A sorte de ter tudo, ou a alegria de ser feliz



por Lo-Chi



Com a hemorragia de quadros logo após a independência de Moçambique, o governo teve que encontrar saídas, com medidas a curto e médio prazo, no sentido de que encontrasse formas de que a produção e a economia não parassem nem colapsassem. De entre as medidas a médio prazo, no âmbito de cooperação com os chamados países do leste, e não só, foram enviados estudantes e potenciais trabalhadores para a então Alemanha do leste. Muitos deles estiveram nas escolas técnicas e institutos, outros foram para as fábricas, integrados nas linhas de montagem de máquinas e equipamentos agrícolas, etc. etc. E estes alunos e operários, que estiveram um tempo considerável, vivendo por essas bandas, acabaram se apaixonando e casando com as mulheres que se lhes atravessaram nas vidas e os corações.
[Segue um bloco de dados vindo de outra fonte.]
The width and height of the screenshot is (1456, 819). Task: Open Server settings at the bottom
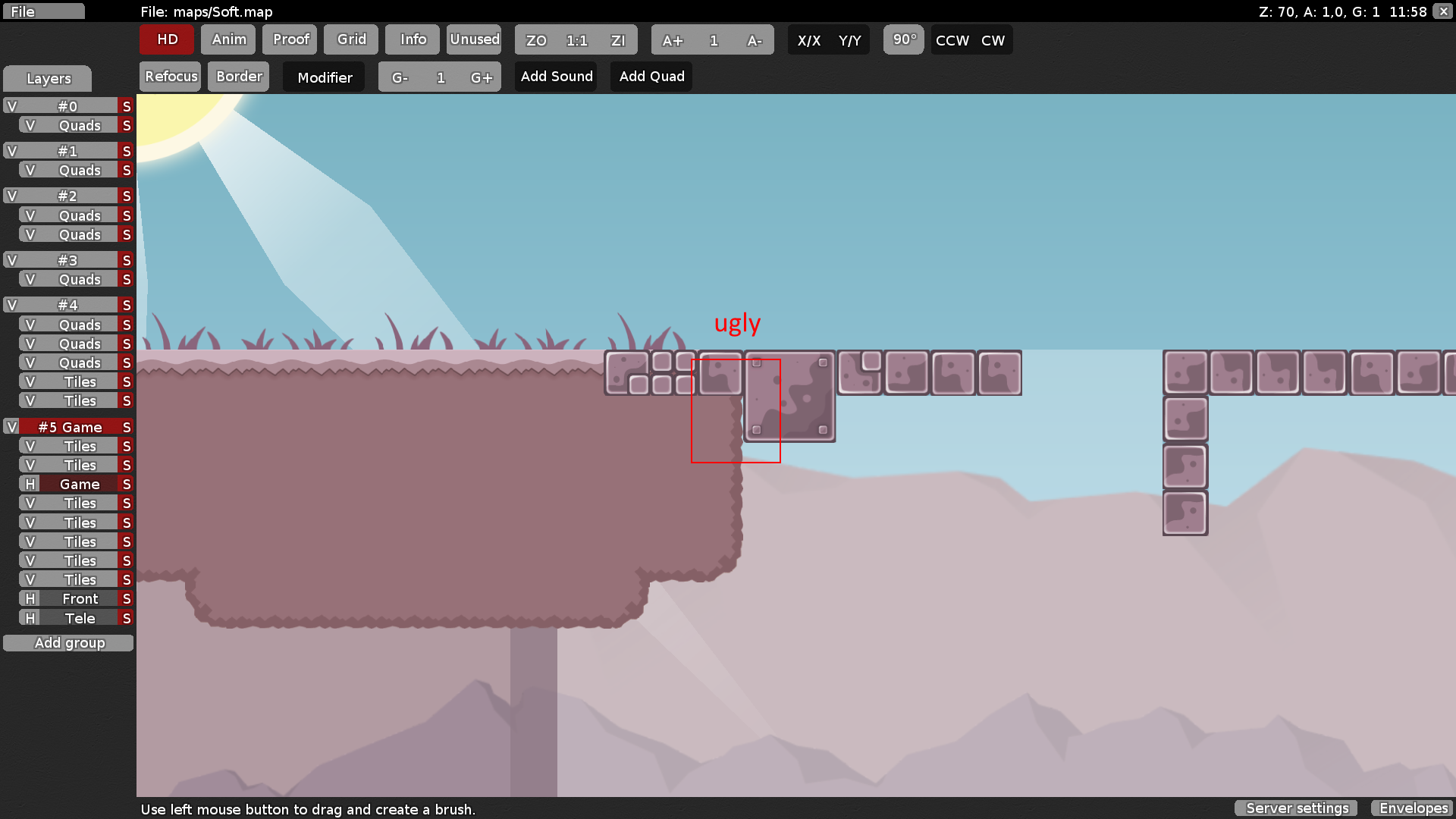(1296, 808)
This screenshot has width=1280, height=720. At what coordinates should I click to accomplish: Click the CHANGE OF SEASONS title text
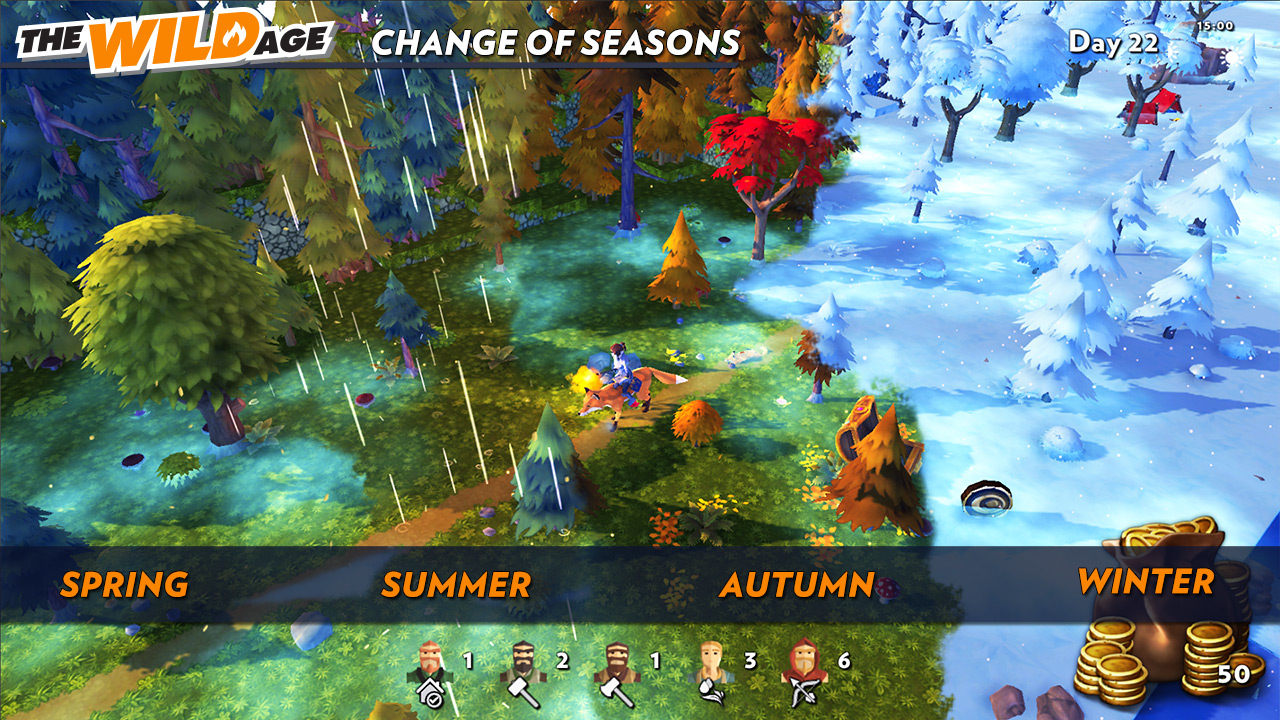(x=557, y=42)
Importa referir que os estudantes que estiveram em universidades ou institutos superiores, chegados a Moçambique, em virtude da gritante falta de quadros, eram muitas vezes levados para projectos em curso, ou empresas já formadas para os quadros de direcção. Os operários, grande parte que estiveram em fábricas, nas linhas de montagens, não encontravam correspondência com as unidades fabris então em funcionamento por cá, e acabavam tendo imensas dificuldades de integração.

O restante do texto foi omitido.